▸ **PROVIDED PASSAGE**
- - - -
Many of the initiatives that made a difference here at Bain during the worst moments of COVID were the result of grassroots innovation at the front lines, scaled up quickly for broad dissemination.

  • Productivity: The first thing we did was to ensure everyone was physically enabled for remote work. This involved providing allowances for individuals to set up ergonomic at-home workspaces, accelerating the roll-out of virtual collaboration tools (not only video conferencing but virtual workshopping and agile work planning), and launching a host of crowd-sourced rapid-fire hard skills and soft skills training around remote collaboration. A central team sprinted to make all of this happen within weeks so that we all turned the page of new ways of working in a very short period.
  • Engagement: Next, we wanted to keep the Bain spirit alive, so we unleashed the creativity of our teams to find innovative ways to connect. In Australia, we hosted ‘Coffee Roulette’ virtual one-on-ones to keep people connected. In China, we hosted an inspiring learning series in which different team members volunteered to host seminars on a variety of work and non-work related topics. We shifted our culture-building off-site and team events online, as well. To facilitate continuous innovation and experience-sharing, we asked everyone to post their best tips and ideas online for all to learn from.
  • Wellness: As time wore on, we started to see signs of stress, anxiety, and exhaustion. We’ve launched regular pulse check surveys on top of our case team survey cadence to monitor the health of each cohort. We launched personal capacity building training to give individuals the tools to manage these challenges, and trained our leadership team on how to spot the warning signs and respond effectively. In some offices, we hired counselors on retainer to provide confidential drop-in counseling support. In others, we’ve subsidized wellness apps.

What's your take on remote work? Is it going to stick around for longer? What's Bain's plan moving forward in line with this?

We have seen the power of remote work and virtual collaboration. There are some undeniable benefits that we should embrace and build into our BAU. Most importantly, a more flexible hybrid model that allows employees to work where they are most productive at different points in a project life cycle or depending on the nature of the function. We’ve also seen that collaboration can be enhanced in virtual modes—we can ‘bring in’ an expert from the other side of the planet at very short notice, facilitate very effective small group break-outs at the click of a button, conduct workshops through virtual brainstorming tools more efficiently than ever before.
- - - -
Stored records:
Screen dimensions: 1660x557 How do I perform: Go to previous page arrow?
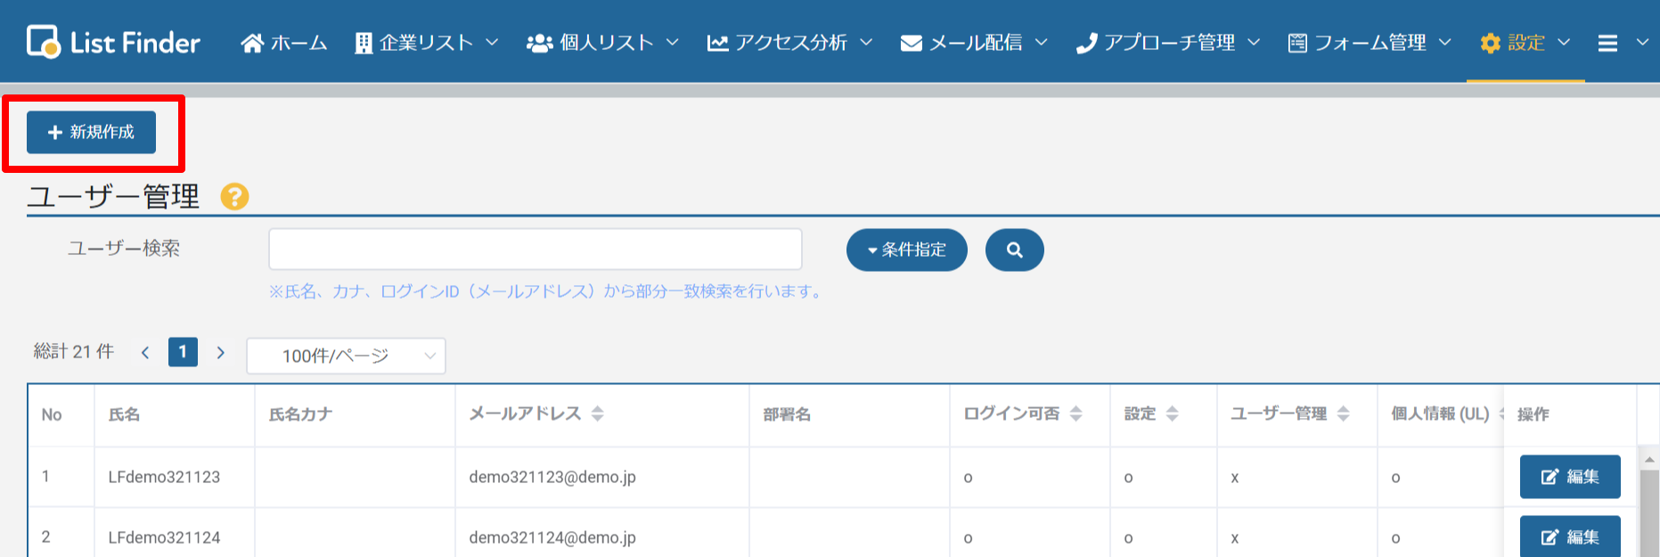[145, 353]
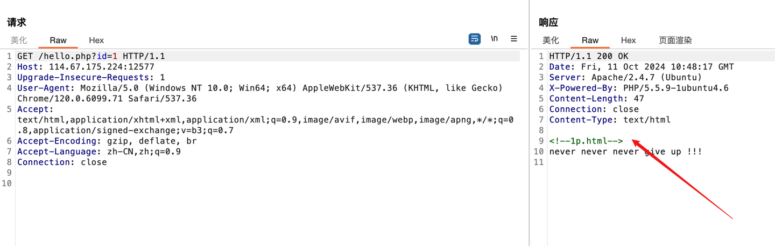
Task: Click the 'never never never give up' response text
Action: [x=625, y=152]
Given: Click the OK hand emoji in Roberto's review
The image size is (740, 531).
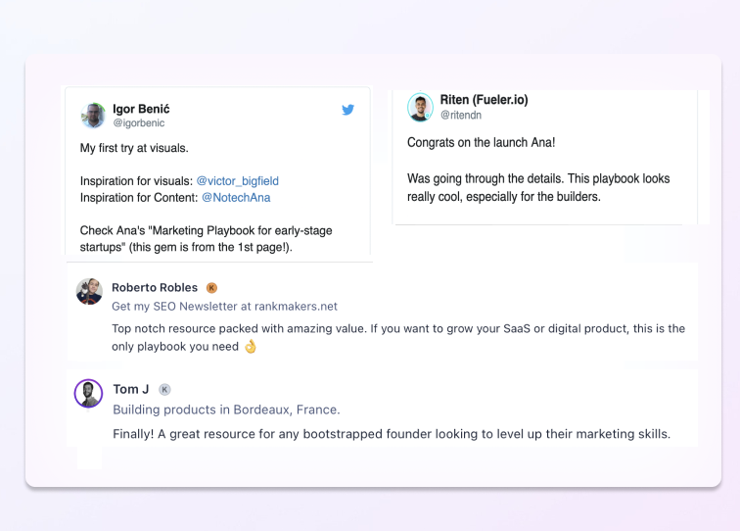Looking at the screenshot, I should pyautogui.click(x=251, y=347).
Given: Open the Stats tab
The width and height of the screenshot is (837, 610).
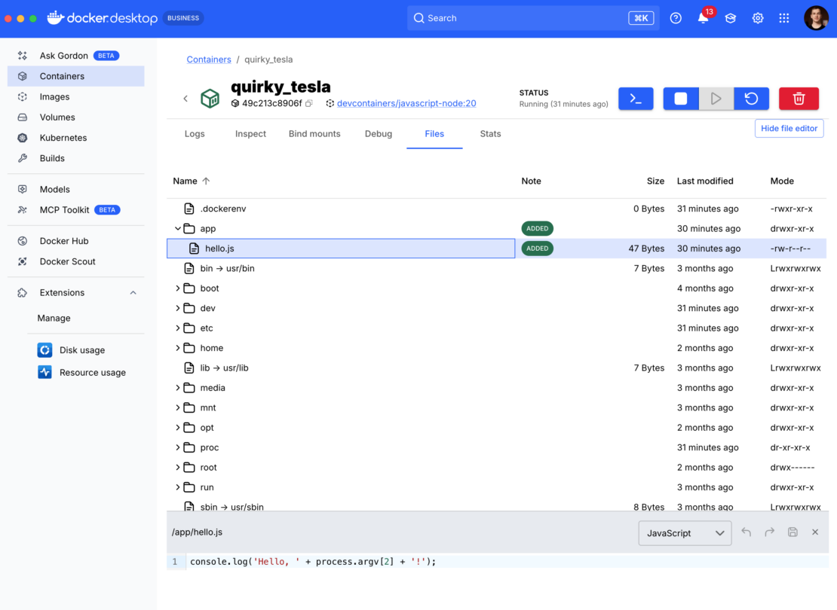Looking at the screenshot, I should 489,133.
- - - -
▸ **SET OF TASKS**
a) Answer these questions using the text on Bain's pandemic response:
(i) What did Bain host in Australia to keep people connected?
(ii) Whom did some offices hire to offer confidential drop-in counseling support?
(iii) Who can be brought in at very short notice from the other side of the planet?
b) Write a continuation of the text on Bain's pandemic response, beginning right after its final sentence.

▸ **RESPONSES**
a)
(i) ‘Coffee Roulette’ virtual one-on-ones
(ii) Counselors on retainer
(iii) An expert

b)
Of course, we also need to be very mindful of the unique challenges and mitigate them. Developing relationships in a new team or with new clients is something we need to over-invest in upfront. Onboarding of new joiners is also an area where selective in-person time will always be very important. Soft apprenticeship also needs to be made much more intentional.

Moving forward, we have developed a playbook that embraces the best of remote and in-person, giving "omnichannel" flexibility to individuals to pick the appropriate mode at different points in time. We expect this to enhance our productivity while driving work-life balance benefits to our teams. It is very important that we not ‘snap back’ to old ways of working, so have designed a change management program to ensure we all build the muscles to talk through these new norms as teams and also manage boundaries as individuals.

One lesson you have learned from this pandemic and why it matters?

Common wisdom suggests and a tremendous amount of empirical data confirms that organizations should never waste a crisis. These are moments in which the ‘cement is soft’ and we have opportunities to innovate, leapfrog, and shake things up. The data shows that it is during downturns that we see the birth or rebirth of the best performing organizations of the following decade. Whether it is your social contract with your talent or your supply chain, it is important to seize the moment not just to crisis-manage but to retool. This is the mindset with which we approach this moment internally at Bain and the spirit with which we are advising our clients across the globe.